_Document section_
Colin Fontaine wrote:"Too many people" isn't an opinion, it's a fact of growth, don't you think there was a reason that up until 1800 the human population remained below 1 billion? Or that any other species on the planet does not overrun the place?



Colin, perhaps your mean it's a function of growth?
Also, most species do overrun their environment until they pollute it so badly the population collapses, like yeast.
Also, the population explosion coincides nicely with the availability if cheap, easily accessible fuel.



Yes, using the word 'fact' seems to have been quite the mistake. I'm not sure how many species overrun their environment, or if it's important enough for study, but I'm sure there's some literature out there if anyone is feeling ambitious.

I'm reformulating my original points here because they have been taken the wrong way in previous posts. Now on the Myth of Sustainable Meat:

1. There is a finite amount of resources here on the planet.
2. We are using up the fossil fuel resources that enable us to grow large amounts of food (or calories).
3. The more the population increases, the faster resources deplete.
4. "Too many people" in this case now means too many people using more energy (petroleum/fuel>plants>meat) than they need to live.

_Directions for this task_
Pick up the forum exchange on population growth and sustainable meat right after its last point. You won't need the saved entries.

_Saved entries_
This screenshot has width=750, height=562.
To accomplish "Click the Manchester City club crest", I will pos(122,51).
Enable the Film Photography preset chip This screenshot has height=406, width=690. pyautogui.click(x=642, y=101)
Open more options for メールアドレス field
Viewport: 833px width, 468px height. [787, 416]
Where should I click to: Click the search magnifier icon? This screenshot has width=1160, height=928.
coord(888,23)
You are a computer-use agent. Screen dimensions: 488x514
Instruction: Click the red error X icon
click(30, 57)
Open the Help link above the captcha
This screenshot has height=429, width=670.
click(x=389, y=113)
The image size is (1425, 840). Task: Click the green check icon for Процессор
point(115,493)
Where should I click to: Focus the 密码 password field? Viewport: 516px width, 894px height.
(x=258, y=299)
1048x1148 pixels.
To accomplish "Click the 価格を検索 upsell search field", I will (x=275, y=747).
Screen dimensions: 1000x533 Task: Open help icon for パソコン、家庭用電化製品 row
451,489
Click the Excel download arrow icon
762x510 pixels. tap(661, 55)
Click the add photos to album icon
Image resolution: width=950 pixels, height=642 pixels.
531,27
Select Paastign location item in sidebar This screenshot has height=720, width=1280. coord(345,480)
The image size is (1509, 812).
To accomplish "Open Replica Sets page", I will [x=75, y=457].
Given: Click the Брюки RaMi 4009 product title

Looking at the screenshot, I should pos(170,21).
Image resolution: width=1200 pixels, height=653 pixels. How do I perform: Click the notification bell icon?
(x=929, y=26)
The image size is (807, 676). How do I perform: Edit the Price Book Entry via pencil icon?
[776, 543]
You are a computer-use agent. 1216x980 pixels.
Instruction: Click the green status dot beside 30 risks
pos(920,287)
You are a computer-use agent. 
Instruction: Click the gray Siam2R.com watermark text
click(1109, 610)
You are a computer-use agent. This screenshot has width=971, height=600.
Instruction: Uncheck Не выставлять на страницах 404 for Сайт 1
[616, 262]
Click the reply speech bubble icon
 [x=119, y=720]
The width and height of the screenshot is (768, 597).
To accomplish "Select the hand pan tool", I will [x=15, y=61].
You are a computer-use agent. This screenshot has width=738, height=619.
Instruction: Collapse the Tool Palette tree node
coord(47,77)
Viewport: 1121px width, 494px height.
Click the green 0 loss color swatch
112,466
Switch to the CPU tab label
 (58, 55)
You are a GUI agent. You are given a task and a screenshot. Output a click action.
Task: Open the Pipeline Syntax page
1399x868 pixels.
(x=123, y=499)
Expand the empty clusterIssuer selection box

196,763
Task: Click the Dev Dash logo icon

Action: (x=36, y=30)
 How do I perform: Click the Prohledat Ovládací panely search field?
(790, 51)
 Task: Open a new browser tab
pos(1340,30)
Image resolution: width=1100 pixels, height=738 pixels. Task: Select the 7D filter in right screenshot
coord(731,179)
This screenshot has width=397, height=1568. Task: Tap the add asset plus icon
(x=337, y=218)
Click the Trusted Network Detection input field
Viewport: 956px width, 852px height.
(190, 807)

_Exercise output_
5. Once the fossil fuels run out, production of calories will drop, and hopefully permaculture will rise as the new agricultural philosophy.

These are the thoughts that are bouncing around in my head. Yet say hypothetically we decrease the energy usage, and everyone on the planet now has enough food. I have to pose some questions now:

Is there really enough space to have residence, farms, pasture's, forests, habitat for wildlife and water sources for an ever growing population? And to increase the size of residence, farms, pasture and water sources as population demands it as well?

How will we be able to feed metropolitan cities good meat? We're talking millions of people in a condensed area. Can surrounding permaculture farms rise to the task of supplying them all?

In my mind, sustainable means permanent, thus I tend to take this issue as if it is happening now and forever in the future. Though we might have the ability now and the land to supply a many people with meat, can it continue to be this way if we remain on our current trend of consumption, or will certain things have to change?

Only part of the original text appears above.